=== Begin Enclosure ===

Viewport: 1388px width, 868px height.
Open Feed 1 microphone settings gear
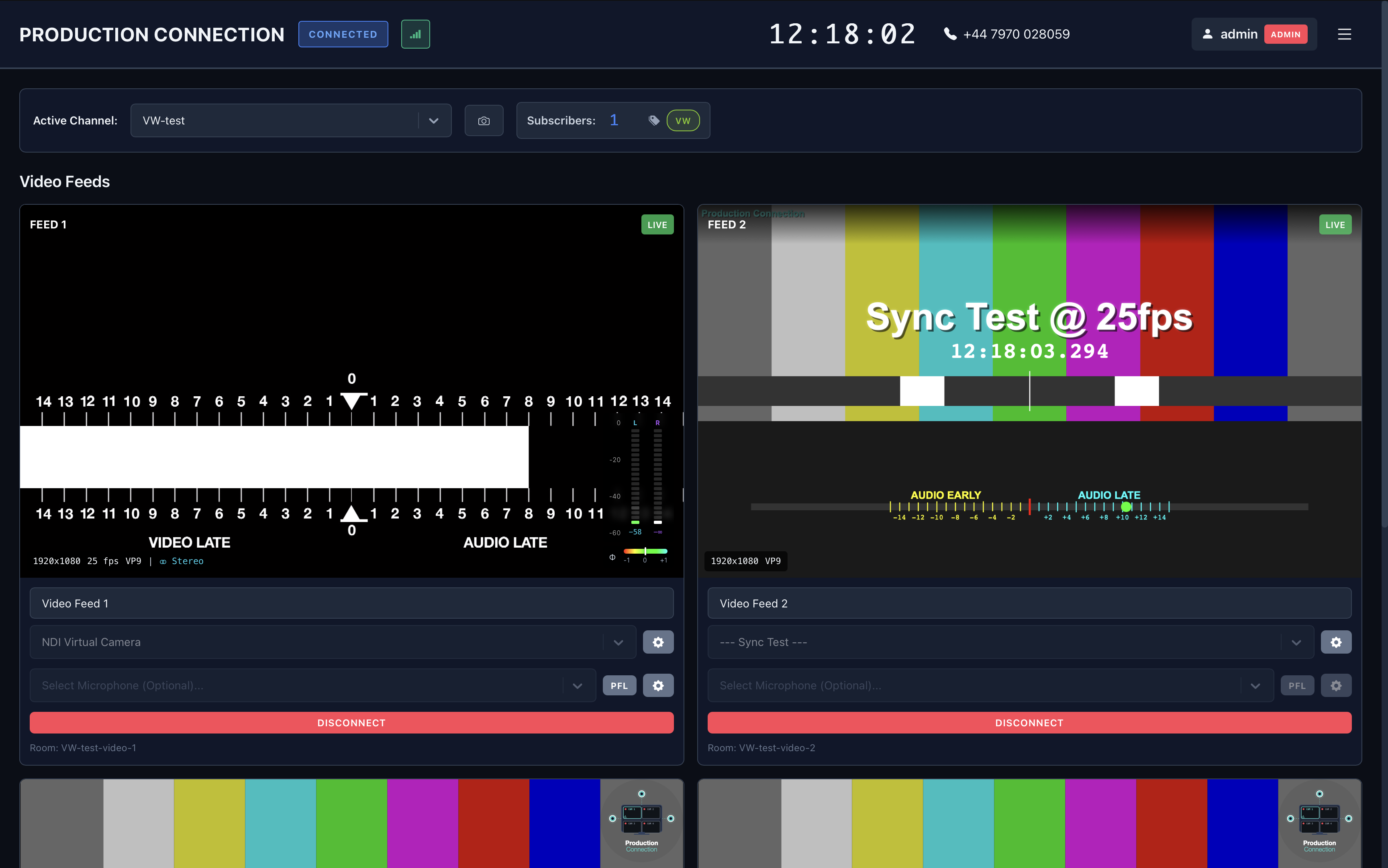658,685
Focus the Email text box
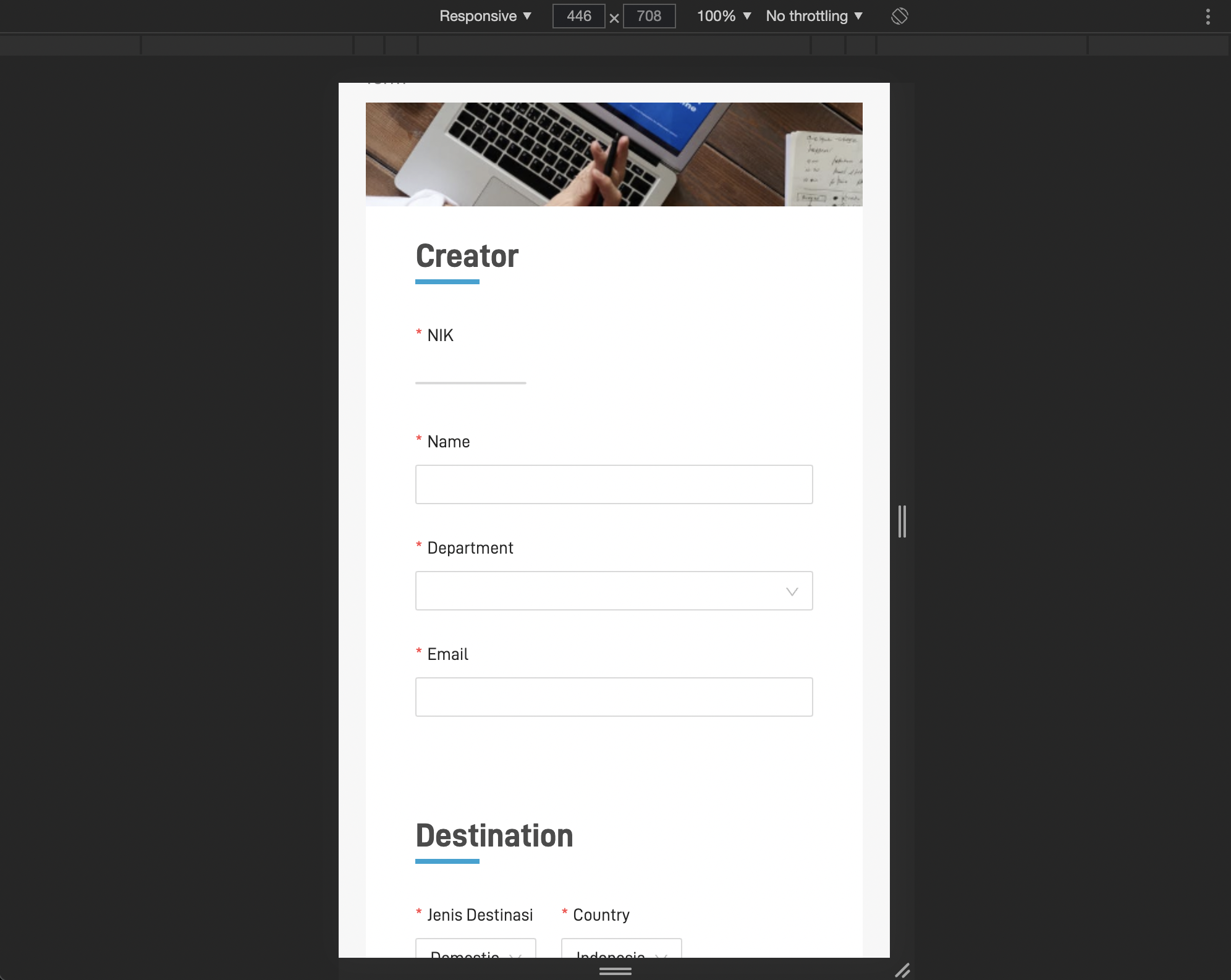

=== End Enclosure ===
=== Begin Enclosure ===

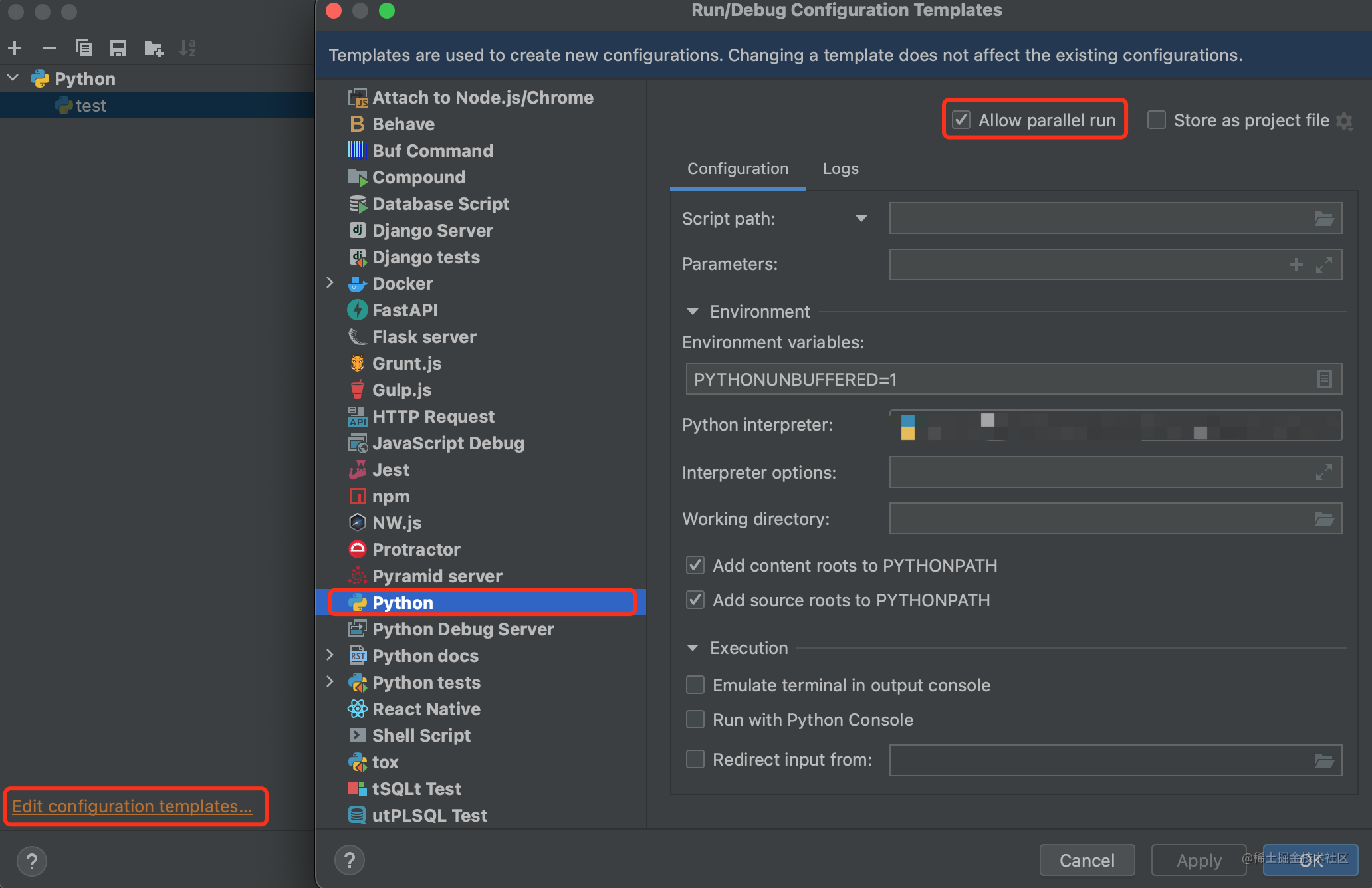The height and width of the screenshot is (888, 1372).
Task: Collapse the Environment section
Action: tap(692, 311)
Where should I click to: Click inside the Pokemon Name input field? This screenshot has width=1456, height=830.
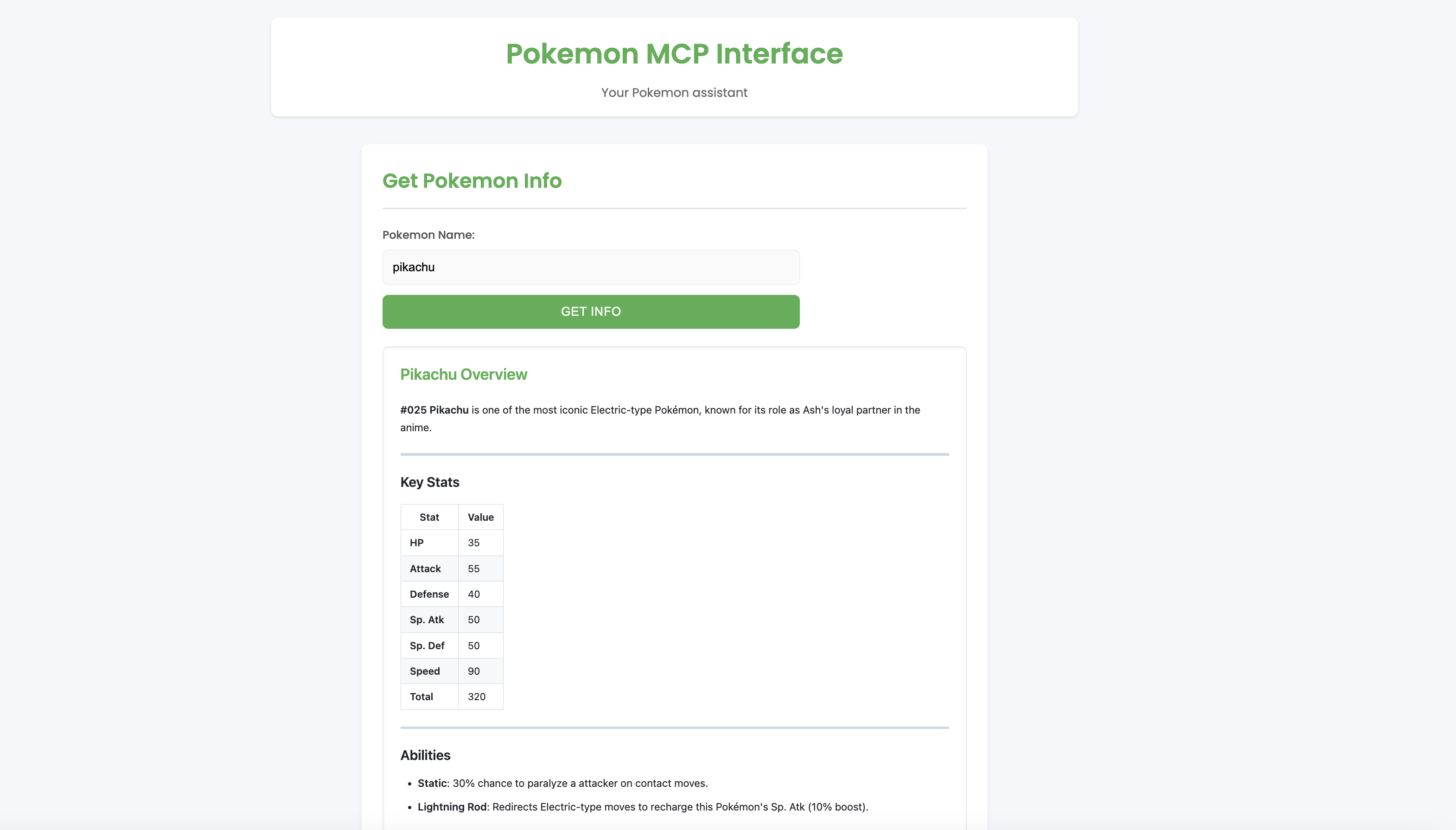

=== End Enclosure ===
=== Begin Enclosure ===

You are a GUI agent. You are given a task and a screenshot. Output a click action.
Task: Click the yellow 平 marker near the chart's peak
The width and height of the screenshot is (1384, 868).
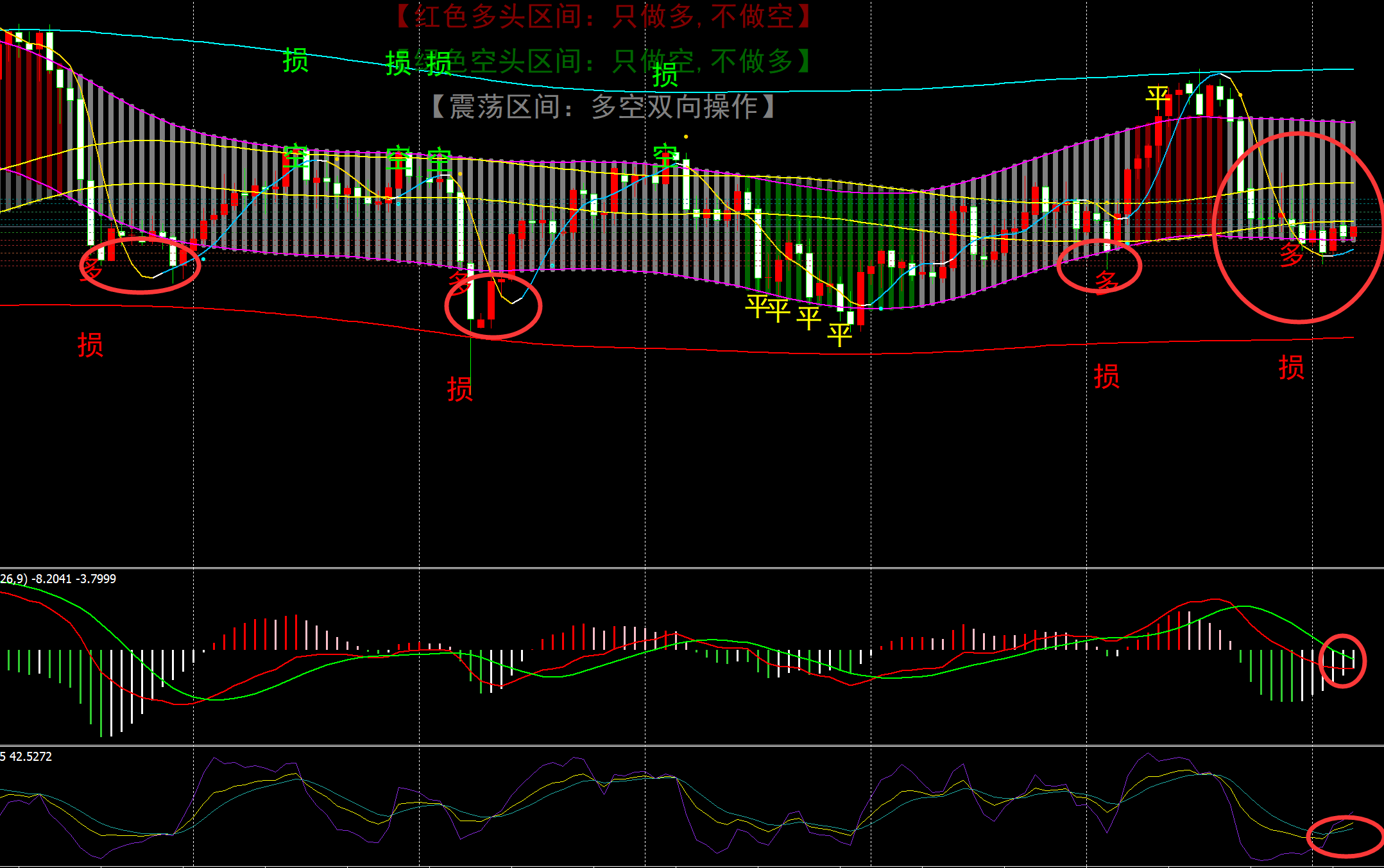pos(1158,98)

=== End Enclosure ===

▶ **Exercise details**
Reproduce exactly, with no pictures, the lines above from the one holding "Viewport: 1388px width, 868px height." to the one holding "Focus the Email text box", inclusive.

▶ **Response to the exercise**
Viewport: 1388px width, 868px height.
Open Feed 1 microphone settings gear
658,685
Focus the Email text box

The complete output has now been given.